# Our silver girl



## bigredpoodle (Sep 13, 2009)

Here is some Pics of our silver Libby and some Reds just being silly ....


----------



## creativeparti (Mar 9, 2009)

lovely dogs you have


----------



## bigredpoodle (Sep 13, 2009)

Thank you they are so silly arent they . We were out in the afternoon later in the day not the best time to take photos But we were having so much fun !


----------



## creativeparti (Mar 9, 2009)

i love to watch poodles play they are so funny with there antics.... i cant wait till one day i can get todd a little poodle friend well i say little i would like a white or sable standard


----------



## kanatadoggroomer (Jan 24, 2010)

I LOVE seeing poodles play together! They're magic!


----------



## bigredpoodle (Sep 13, 2009)

They really are so expressive and love to make you laugh !


----------



## Rockporters (Jan 14, 2010)

How fun! Beautiful dogs.


----------



## Olie (Oct 10, 2009)

kanatadoggroomer said:


> I LOVE seeing poodles play together! They're magic!


Thats a great way to explain it. You have such good looking spoos. 

I think the poodle huddle is a perfect shot! At any minute they put their paws in the middle and raise them to the sky~~ To cute.


----------



## bigredpoodle (Sep 13, 2009)

Olie said:


> Thats a great way to explain it. You have such good looking spoos.
> 
> I think the poodle huddle is a perfect shot! At any minute they put their paws in the middle and raise them to the sky~~ To cute.


Thanks Everyone they do love to play ! I agree about the huddle HA HA I had not really thought about that one ..


----------



## Olie (Oct 10, 2009)

bigredpoodle said:


> Thanks Everyone they do love to play ! I agree about the huddle HA HA I had not really thought about that one ..


Thats a money shot right around Superbowl


----------



## AgilityIG (Feb 8, 2009)

very cute! i love the color of your silver girl!


----------



## jester's mom (Nov 25, 2008)

Lovely dogs! Love the colors, the silver and the reds.  My fav shots are the third one and the "huddle" one.


----------



## 814 (Jul 3, 2009)

Very pretty dogs! love them all.
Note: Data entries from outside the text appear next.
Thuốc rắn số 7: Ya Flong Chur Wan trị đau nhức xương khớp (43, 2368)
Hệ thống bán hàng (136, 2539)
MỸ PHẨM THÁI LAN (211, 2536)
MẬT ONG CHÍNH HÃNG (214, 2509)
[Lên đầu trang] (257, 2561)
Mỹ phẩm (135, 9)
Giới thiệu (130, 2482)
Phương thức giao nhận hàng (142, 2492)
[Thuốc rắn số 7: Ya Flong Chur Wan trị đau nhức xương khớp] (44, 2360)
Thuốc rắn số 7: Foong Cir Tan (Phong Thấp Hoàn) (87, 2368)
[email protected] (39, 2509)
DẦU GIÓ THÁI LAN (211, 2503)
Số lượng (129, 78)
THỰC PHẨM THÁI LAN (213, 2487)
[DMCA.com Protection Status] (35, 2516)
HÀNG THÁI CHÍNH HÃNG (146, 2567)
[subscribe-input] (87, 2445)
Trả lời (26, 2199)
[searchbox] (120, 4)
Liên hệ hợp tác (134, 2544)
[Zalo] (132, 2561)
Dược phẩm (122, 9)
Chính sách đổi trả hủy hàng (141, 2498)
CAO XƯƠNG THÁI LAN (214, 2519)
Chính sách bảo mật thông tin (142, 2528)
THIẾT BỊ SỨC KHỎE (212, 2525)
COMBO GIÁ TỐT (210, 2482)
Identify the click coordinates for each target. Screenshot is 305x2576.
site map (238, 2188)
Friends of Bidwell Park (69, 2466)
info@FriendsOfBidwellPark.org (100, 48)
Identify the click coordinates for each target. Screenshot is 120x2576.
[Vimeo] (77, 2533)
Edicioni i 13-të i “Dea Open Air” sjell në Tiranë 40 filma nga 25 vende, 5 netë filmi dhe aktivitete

I agree with jester's mom the "huddle" one.


----------



## bigredpoodle (Sep 13, 2009)

Thanks so much .


----------



## bigredpoodle (Sep 13, 2009)

AgilityIG said:


> very cute! i love the color of your silver girl!


Thanks so much She is a doll. She cut her leg as a baby and Quckly ended her show career, She is stunning with very correct reach and drive. GREAT coat and a wonderful quick mind .. I do love the silvers....


----------



## thestars (May 2, 2009)

I love the third one! I love flying spoos, it's so fun to watch too!


----------



## bigredpoodle (Sep 13, 2009)

Ya me too


----------



## spoospirit (Mar 10, 2009)

_So much fun!! Love the second one and the huddle is adorable!!_


----------